“Many deceivers have gone out into the world, those who do not confess that Jesus Christ has come in the flesh; any such person is the deceiver and the antichrist!” – 2 John 1:7, NRSV
In a theological group that I’m a part of on Facebook, Michael Ana asked a few questions about whether or not the Pope was the AntiChrist, and how we should go about addressing the issue. Here is the post he made:
Wrestling with the “pope is an anti-Christ” line in the various confessions and historic letters from the Magisterial reformers, even in Spurgeon’s sermons. Three questions:
1) On what basis do we define someone as an anti-Christ?

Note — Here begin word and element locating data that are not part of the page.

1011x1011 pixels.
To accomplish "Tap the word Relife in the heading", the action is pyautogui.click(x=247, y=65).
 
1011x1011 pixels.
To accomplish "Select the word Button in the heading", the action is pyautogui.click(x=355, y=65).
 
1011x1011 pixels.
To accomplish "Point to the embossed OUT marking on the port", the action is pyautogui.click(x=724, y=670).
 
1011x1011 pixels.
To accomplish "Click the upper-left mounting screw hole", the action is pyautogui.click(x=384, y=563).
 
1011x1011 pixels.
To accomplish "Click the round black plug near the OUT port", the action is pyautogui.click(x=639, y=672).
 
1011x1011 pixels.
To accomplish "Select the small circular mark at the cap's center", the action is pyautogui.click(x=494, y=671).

I know of various scriptures that define a-c as someone who denies Christ came in the flesh (2 John 1:7)…so, is every Muslim an antichrist? Any secular skeptic? Or only if they teach others their views?
2) How should a church’s statement of faith, properly address antichrists?
3) Considering shifts in ecclesiastical authority, should we have a contemporary focus- affirming against…the United Church, Emergent, etc?
Thank-you for your help brothers.
Here is the answer that I gave:
Here are my thoughts:
1. The anti-Christ is anyone who actively stands against the Gospel; this can include the Pope, it can also include the “Prophet” of the Church of Jesus Christ of Latter-Day Saints. John clearly stated that anti-Christ was already in the earth when he wrote his letter. The Church didn’t start recognizing the Pope as the “vicar of Christ” until Pope Innocent III, and papal infallibility wasn’t defined until the First Vatican Council in 1870. So, based on that timeline, I think it’s inconsistent to say that the Pope is THE anti-Christ. I think it’s more accurate to say that he is A anti-Christ.
I would also add that anyone who teaches that the Pope is THE Anti-Christ is teaching a reactionary theology that was leftover from the Reformation. Quite frankly, it’s a matter of Luther and Calvin being pissed at the Pope (and rightfully so); so they make outrageous statements about the Pope being the Anti-Christ and try to stretch Scriptures and make them exclusively fit the Papacy.
2. Because the view of the anti-Christ is such a widely debated topic among Christians, it might be best not to include it in a Statement of Faith. But, if you think it MUST be in the Statement of Faith then I would suggest you handle it in very simple terms. Just state what the Bible says and no more.
3. Yes. We should always be able to stand against heretical movements that deny the Gospel and that dismiss the authority of God’s Word. However, we should not do this to the point that those who see us understand what we stand against, but fail to see what we stand for.